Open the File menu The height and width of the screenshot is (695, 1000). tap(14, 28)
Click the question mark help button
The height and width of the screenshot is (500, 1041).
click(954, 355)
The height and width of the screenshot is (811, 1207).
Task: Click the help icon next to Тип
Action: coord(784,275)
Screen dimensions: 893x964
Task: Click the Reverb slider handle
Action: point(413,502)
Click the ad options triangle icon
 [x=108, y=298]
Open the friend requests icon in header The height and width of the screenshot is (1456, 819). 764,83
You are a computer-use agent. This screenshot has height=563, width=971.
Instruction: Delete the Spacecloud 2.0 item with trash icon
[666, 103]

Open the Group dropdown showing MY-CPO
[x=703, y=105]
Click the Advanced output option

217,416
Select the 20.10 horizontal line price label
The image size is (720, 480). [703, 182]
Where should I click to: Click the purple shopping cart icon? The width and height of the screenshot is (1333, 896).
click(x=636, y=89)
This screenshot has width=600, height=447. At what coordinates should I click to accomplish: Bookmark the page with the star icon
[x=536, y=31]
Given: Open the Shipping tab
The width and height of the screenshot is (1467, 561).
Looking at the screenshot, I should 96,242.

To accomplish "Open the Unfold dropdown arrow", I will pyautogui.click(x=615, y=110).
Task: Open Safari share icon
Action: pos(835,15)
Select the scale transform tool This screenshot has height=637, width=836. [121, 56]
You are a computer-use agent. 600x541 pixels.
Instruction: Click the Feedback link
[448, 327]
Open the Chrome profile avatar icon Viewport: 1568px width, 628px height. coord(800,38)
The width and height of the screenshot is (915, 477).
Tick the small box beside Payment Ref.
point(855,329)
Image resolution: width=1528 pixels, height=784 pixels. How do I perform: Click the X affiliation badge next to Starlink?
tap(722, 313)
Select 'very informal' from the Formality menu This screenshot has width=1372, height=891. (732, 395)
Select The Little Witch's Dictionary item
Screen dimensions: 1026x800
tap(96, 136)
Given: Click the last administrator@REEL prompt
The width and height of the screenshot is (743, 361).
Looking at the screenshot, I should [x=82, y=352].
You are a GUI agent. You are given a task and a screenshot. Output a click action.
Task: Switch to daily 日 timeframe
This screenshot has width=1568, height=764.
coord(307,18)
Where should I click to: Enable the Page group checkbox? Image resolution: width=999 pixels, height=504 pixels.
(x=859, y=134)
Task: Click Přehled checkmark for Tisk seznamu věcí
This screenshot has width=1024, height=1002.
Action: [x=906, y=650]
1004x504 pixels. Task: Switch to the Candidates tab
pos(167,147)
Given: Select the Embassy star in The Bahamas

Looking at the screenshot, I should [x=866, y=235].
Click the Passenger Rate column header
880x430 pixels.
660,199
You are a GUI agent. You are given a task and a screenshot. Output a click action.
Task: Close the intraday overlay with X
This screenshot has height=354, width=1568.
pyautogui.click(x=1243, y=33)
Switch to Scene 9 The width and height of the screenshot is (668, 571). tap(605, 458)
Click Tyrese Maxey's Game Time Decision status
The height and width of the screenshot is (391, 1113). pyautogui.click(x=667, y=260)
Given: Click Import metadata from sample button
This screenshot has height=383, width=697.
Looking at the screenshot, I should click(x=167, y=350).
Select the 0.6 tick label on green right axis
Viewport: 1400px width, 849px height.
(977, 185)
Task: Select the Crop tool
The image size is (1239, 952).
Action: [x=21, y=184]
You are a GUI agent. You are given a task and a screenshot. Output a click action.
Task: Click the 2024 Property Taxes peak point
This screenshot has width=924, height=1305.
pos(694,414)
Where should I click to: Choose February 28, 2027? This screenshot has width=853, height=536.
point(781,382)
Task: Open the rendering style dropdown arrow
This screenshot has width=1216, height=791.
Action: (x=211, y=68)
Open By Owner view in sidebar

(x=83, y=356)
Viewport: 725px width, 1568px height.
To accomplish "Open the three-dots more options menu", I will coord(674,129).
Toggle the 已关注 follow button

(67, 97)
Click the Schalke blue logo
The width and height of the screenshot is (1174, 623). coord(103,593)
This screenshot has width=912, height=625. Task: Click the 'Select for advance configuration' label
+ + +
**What you have to do**.
For the string "from", go line by line through the material and copy every line that has it.

**Reply**.
Select 'very informal' from the Formality menu This screenshot has width=1372, height=891. (732, 395)
Given: Click Import metadata from sample button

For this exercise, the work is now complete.